▶ **Supplied information**
------------------------------------------------------------------------
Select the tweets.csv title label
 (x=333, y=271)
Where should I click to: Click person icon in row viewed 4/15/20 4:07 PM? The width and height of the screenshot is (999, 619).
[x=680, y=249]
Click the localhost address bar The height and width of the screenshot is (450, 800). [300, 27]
------------------------------------------------------------------------
▶ **Objective**
Rewrite the items above, replacing "screenshot" with "window" and leaving everything else unchanged.

▶ **Solution below**
Select the tweets.csv title label
 (x=333, y=271)
Where should I click to: Click person icon in row viewed 4/15/20 4:07 PM? The width and height of the window is (999, 619).
[x=680, y=249]
Click the localhost address bar The height and width of the window is (450, 800). [300, 27]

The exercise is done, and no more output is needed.